Tibalosine is a phenylethylamine derivative known to lower arterial pressure in hypertensive animal models. In a double-blind cross-over study, 12 patients with
essential hypertension, on a constant
sodium intake, received placebo and
tibalosine, 150 mg daily. Standing (-5.5/-6.0 mm Hg) and supine (-8.5/-7.5 mm Hg) blood pressure and standing (-7.0 bmp) and supine (-7.5 bpm) pulse rate were reduced by
tibalosine. Plasma
renin activity (-0.41 ng/ml/hr) and plasma
angiotensin 1 (-47 pg/ml) and
angiotensin II (-3.0 pg/ml) levels decreased. There were no significant changes observed in plasma
aldosterone or in the urinary excretion of
aldosterone,
kallikrein, or
prostaglandin E2, F2 alpha, and F alpha metabolites. During
tibalosine treatment,
creatinine clearance decreased by 20 ml/min and serum
creatinine rose by 0.04 mg/100 ml.

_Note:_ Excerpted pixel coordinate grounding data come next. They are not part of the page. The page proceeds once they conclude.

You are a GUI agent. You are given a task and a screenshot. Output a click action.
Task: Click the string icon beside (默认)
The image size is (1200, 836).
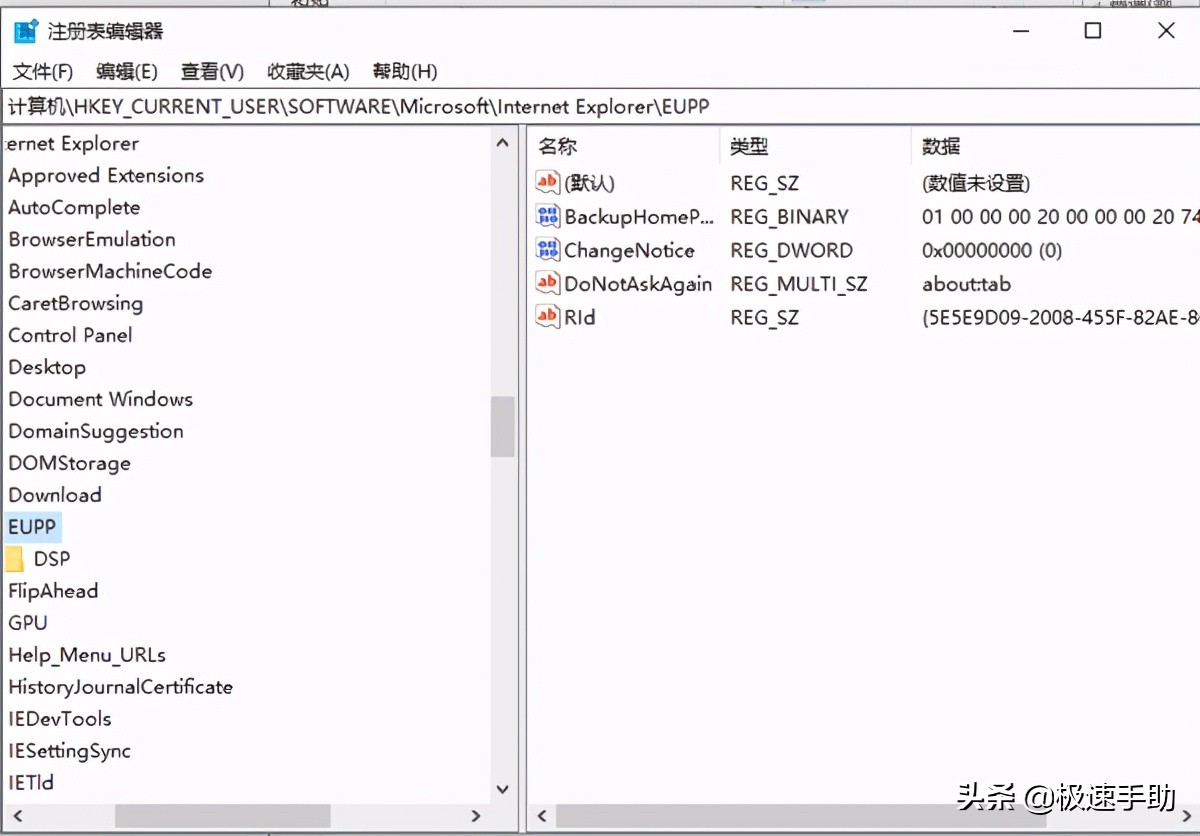[546, 182]
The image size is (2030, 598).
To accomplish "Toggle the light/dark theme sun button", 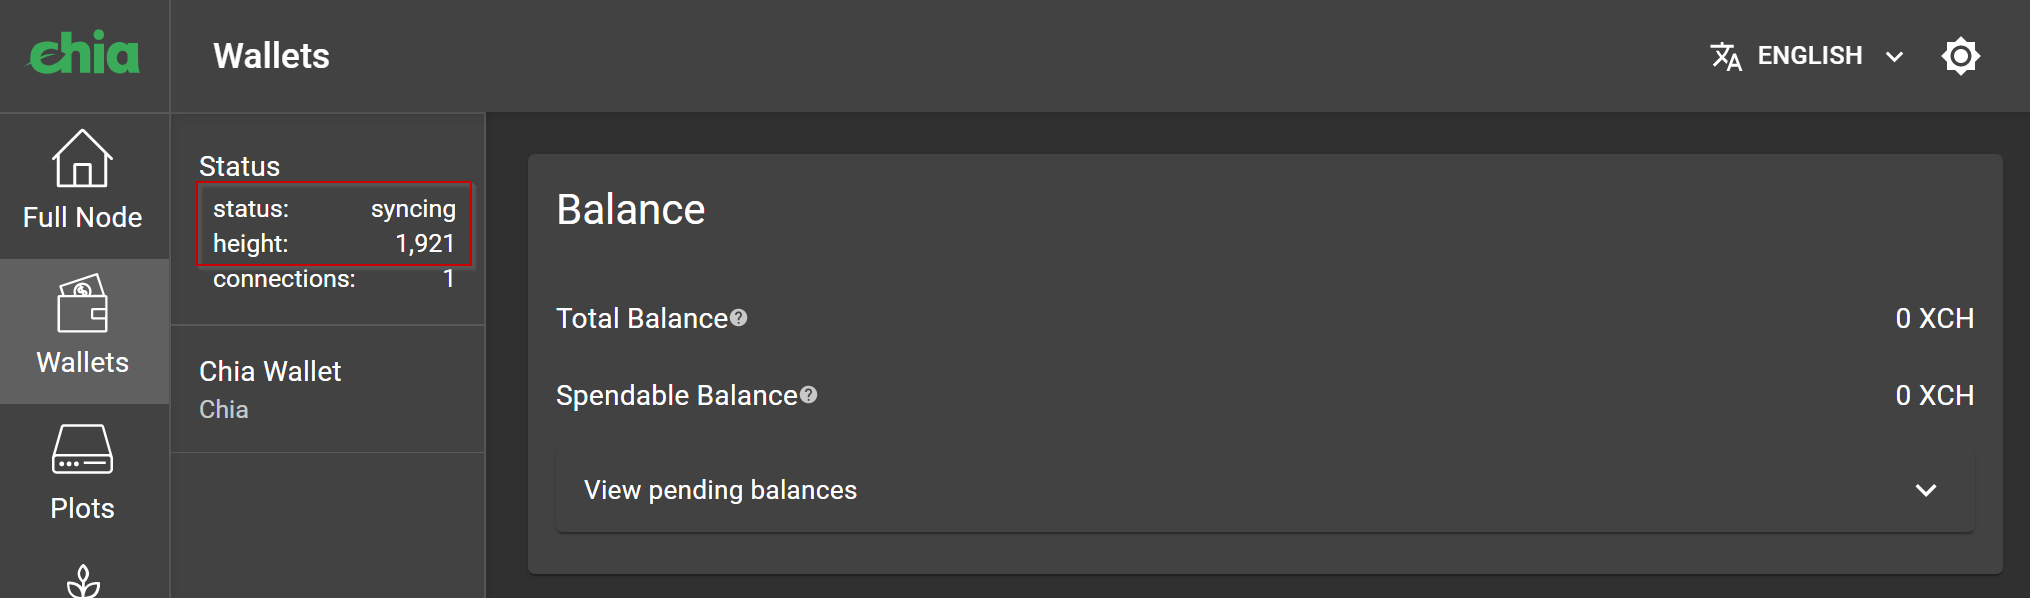I will tap(1960, 56).
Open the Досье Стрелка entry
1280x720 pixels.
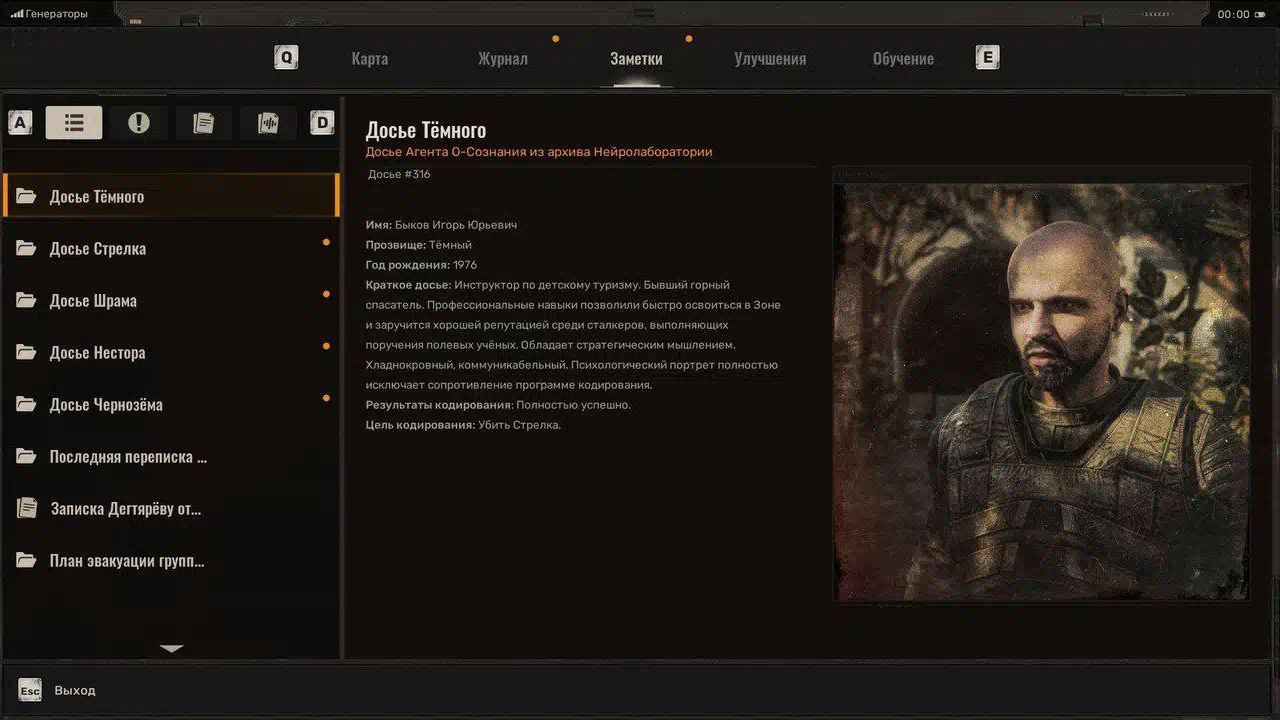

The increase in serum
sodium by 0.05 mmol/l was not accompanied by significant changes in
body weight. There were small, but significant reductions in
hemoglobin (-0.4 gm/100 ml), hematocrit (-1.5%), and erythrocyte count (-0.15 X 10(6) cells/mm3) during
tibalosine intake, while
blood glucose rose by 4.0 mg/100 ml. Apart from a slight
tranquilizing effect in two anxious patients, no obvious sedation was observed. Subjective complaints were as frequent during placebo as during active treatment periods.